» **What is being asked**: From the data, copy out every line in which the word "will" appears.

☆ ☆ ☆ ☆ ☆ ☆ ☆

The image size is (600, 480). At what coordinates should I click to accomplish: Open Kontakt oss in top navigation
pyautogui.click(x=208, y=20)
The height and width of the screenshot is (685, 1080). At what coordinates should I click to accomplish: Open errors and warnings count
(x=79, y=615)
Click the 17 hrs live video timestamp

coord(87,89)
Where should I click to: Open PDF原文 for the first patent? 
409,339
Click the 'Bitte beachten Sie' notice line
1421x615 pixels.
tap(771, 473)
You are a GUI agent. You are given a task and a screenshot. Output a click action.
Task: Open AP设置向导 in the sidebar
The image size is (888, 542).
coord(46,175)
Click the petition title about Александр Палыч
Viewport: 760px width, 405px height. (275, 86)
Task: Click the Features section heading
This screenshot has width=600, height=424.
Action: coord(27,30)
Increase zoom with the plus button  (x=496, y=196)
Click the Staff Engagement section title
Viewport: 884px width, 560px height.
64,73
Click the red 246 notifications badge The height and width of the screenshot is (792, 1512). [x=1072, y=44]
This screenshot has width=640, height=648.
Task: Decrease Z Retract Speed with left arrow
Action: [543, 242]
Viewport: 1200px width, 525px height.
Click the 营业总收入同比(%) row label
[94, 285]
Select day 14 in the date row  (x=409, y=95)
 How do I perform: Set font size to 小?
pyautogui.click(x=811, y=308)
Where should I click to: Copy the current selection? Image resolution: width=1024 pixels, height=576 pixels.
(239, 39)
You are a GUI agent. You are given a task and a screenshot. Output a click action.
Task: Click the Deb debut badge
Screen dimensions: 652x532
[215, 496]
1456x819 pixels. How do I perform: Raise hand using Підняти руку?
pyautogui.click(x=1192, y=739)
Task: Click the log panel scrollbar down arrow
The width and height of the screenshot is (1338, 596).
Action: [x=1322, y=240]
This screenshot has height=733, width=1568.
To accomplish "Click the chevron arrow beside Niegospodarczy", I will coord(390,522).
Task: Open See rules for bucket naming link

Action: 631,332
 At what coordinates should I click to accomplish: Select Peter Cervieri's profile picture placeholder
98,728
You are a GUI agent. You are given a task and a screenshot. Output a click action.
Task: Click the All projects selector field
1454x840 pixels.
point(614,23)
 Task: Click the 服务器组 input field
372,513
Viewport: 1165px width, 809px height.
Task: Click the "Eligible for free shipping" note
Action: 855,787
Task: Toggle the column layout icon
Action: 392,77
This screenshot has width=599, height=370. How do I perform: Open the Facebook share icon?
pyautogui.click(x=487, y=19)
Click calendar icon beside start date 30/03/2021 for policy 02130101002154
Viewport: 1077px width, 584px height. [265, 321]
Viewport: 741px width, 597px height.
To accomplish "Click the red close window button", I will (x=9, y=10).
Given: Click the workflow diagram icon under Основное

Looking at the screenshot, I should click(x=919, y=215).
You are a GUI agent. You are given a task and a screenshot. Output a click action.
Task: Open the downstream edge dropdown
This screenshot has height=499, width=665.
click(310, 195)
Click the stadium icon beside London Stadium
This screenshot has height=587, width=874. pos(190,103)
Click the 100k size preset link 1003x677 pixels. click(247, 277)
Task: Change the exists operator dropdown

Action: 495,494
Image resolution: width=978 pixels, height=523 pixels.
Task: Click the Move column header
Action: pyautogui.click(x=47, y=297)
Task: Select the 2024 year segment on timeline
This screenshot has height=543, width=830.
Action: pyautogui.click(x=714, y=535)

☆ ☆ ☆ ☆ ☆ ☆ ☆

» **Written solution**:
To accomplish "Click the chevron arrow beside Niegospodarczy", I will coord(390,522).
To accomplish "Click the red close window button", I will (x=9, y=10).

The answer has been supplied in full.